Stereotactic body radiation therapy (SBRT) and respiratory gating in lung cancer: dosimetric and radiobiological considerations.

The purpose of this study was to assess the impact of respiratory gating on tumor and normal tissue dosimetry in patients treated with SBRT for early stage non-small cell lung cancer (NSCLC). Twenty patients with stage I NSCLC were studied. Treatment planning was performed using four-dimensional computed tomography (4D CT) with free breathing (Plan I), near-end inhalation (Plan II), and near-end exhalation (Plan III). The prescription dose was 60 Gy in three fractions.
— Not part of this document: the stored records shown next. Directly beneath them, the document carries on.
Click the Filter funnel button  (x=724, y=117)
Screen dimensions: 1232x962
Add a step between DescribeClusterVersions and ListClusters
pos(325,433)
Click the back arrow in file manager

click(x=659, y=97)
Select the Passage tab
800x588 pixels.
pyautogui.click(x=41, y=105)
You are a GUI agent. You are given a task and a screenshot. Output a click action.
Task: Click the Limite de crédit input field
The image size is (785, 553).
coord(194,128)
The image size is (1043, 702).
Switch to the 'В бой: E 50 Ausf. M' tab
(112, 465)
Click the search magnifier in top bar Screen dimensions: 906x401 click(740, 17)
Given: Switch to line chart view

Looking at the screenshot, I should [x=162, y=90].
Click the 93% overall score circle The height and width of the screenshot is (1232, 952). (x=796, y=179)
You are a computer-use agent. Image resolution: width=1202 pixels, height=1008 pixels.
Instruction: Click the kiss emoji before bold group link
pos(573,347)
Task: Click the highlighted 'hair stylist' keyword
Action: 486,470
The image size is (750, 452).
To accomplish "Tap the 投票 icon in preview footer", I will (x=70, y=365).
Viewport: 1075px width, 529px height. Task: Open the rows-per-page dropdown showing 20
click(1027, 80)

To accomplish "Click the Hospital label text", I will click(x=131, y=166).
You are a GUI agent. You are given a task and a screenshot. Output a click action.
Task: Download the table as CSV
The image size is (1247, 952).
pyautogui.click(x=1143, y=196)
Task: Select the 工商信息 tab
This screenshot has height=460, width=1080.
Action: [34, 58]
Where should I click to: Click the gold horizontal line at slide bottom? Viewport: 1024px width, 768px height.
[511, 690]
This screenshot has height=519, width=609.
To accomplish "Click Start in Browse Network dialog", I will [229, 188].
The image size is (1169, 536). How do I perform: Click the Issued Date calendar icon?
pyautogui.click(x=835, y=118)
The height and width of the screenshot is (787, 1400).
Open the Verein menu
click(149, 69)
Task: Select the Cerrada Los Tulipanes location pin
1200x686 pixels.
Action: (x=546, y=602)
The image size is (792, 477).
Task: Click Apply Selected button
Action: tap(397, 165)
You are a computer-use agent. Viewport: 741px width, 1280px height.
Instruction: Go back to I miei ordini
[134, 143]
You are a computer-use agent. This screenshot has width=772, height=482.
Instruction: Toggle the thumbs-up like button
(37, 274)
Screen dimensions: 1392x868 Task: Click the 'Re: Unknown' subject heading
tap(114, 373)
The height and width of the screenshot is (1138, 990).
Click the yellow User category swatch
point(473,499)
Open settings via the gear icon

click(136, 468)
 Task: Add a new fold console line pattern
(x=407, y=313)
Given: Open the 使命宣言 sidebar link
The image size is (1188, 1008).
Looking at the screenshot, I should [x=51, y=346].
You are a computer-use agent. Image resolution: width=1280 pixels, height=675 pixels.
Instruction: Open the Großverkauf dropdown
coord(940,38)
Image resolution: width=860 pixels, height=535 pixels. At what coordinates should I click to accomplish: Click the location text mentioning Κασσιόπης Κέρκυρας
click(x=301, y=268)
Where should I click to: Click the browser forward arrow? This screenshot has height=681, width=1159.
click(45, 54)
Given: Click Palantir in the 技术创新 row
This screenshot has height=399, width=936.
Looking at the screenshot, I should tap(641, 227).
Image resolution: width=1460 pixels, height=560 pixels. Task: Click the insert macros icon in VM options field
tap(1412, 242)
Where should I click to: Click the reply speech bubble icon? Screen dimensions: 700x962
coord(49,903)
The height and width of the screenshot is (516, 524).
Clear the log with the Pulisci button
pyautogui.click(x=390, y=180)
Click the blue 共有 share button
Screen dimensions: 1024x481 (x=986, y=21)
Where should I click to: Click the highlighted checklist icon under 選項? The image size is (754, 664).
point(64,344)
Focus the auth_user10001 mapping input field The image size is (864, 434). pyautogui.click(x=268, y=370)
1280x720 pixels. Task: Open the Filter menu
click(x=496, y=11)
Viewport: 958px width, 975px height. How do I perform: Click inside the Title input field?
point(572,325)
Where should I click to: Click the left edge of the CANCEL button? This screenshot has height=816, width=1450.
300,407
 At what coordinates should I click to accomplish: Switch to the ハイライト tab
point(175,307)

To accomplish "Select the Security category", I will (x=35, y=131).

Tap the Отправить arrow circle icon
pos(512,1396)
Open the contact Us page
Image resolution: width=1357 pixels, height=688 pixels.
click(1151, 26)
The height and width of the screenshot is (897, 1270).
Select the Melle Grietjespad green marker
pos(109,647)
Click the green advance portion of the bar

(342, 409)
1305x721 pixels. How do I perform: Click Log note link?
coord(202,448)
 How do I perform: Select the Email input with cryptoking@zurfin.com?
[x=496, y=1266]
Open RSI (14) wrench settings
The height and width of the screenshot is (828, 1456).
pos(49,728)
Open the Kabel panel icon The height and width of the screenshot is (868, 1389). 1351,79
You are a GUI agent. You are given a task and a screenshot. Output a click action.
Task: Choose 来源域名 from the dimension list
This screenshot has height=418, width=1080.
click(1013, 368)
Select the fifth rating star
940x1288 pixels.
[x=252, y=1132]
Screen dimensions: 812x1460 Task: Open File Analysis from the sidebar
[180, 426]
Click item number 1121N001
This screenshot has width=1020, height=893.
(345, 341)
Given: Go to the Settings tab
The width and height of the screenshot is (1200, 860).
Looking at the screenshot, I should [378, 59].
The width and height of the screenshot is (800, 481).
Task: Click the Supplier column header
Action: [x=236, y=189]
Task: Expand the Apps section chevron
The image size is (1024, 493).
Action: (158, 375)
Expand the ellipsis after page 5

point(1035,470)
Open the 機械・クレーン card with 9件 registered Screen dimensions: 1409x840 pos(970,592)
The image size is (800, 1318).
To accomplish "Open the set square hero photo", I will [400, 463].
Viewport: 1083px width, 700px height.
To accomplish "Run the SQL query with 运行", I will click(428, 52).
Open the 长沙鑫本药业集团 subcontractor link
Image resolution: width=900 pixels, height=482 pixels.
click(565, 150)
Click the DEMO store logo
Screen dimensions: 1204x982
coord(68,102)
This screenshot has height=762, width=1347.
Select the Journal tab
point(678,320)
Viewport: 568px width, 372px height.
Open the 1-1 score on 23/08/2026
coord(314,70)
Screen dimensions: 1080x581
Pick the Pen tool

The tumor displacement was most pronounced for lower peripheral lesions (average 7.0 mm, range 4.1-14.3 mm) when compared to upper peripheral (average 2.4mm, range 1.0-5.1 mm) or central lesions (average 2.9 mm, range 1.0-4.1 mm). In this study, the pencil beam convolution (PBC) algorithm with modified Batho power law for tissue heterogeneity was used for dose calculation. There were no significant differences in tumor and normal tissue dosimetry among the three gated plans. Tumor location however, significantly influenced tumor doses because of the necessity of respecting normal tissue constraints of centrally located structures. For plans I, II and III, average doses to central lesions were lower as compared with peripheral lesions by 4.88 Gy, 8.24 Gy and 6.93 Gy for minimum PTV and 0.98, 1.65 and 0.87 Gy for mean PTV dose, respectively. As a result, the mean single fraction equivalent dose (SFED) values were also lower for central compared to peripheral lesions. In addition, central lesions resulted in higher mean doses for lung, esophagus, and ipsilateral bronchus by 1.24, 1.93 and 7.75 Gy, respectively. These results indicate that the tumor location is the most important determinant of dosimetric optimization of SBRT plans. Respiratory gating proved unhelpful in the planning of these patients with severe COPD.